- [Short problem]: Copy out the lines between the one holding "You are a GUI" and the one holding "pyautogui.click(x=124, y=190)", inclusive, swapping "dropdown" for "menu" and keeping everything else the same.

- [Supplied material]:
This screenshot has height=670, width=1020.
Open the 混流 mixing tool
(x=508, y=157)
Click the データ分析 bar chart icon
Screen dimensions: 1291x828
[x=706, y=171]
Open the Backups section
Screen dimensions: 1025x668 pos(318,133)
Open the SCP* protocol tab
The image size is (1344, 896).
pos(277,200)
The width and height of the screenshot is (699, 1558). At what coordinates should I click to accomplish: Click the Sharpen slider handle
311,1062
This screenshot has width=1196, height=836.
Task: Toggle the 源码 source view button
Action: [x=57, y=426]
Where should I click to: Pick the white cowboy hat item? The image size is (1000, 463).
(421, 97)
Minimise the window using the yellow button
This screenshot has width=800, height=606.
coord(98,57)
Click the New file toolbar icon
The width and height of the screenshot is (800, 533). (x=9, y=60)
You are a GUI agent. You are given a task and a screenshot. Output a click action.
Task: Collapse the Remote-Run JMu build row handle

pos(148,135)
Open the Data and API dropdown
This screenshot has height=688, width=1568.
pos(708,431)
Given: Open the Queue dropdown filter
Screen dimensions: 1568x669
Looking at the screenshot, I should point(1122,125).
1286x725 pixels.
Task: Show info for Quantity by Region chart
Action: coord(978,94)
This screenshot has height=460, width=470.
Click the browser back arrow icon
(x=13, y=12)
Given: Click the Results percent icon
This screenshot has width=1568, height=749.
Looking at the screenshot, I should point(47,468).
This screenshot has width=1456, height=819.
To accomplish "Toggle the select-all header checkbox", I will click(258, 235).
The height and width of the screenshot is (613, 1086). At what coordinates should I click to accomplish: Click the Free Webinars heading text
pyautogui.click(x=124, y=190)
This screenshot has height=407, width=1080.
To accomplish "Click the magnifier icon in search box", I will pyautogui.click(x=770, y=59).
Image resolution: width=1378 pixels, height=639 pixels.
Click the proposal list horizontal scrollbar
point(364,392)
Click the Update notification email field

- [Solution for this problem]:
You are a GUI agent. You are given a task and a screenshot. Output a click action.
Task: Collapse the Remote-Run JMu build row handle

pos(148,135)
Open the Data and API menu
This screenshot has height=688, width=1568.
pos(708,431)
Given: Open the Queue menu filter
Screen dimensions: 1568x669
Looking at the screenshot, I should point(1122,125).
1286x725 pixels.
Task: Show info for Quantity by Region chart
Action: coord(978,94)
This screenshot has height=460, width=470.
Click the browser back arrow icon
(x=13, y=12)
Given: Click the Results percent icon
This screenshot has width=1568, height=749.
Looking at the screenshot, I should point(47,468).
This screenshot has width=1456, height=819.
To accomplish "Toggle the select-all header checkbox", I will click(258, 235).
The height and width of the screenshot is (613, 1086). At what coordinates should I click to accomplish: Click the Free Webinars heading text
pyautogui.click(x=124, y=190)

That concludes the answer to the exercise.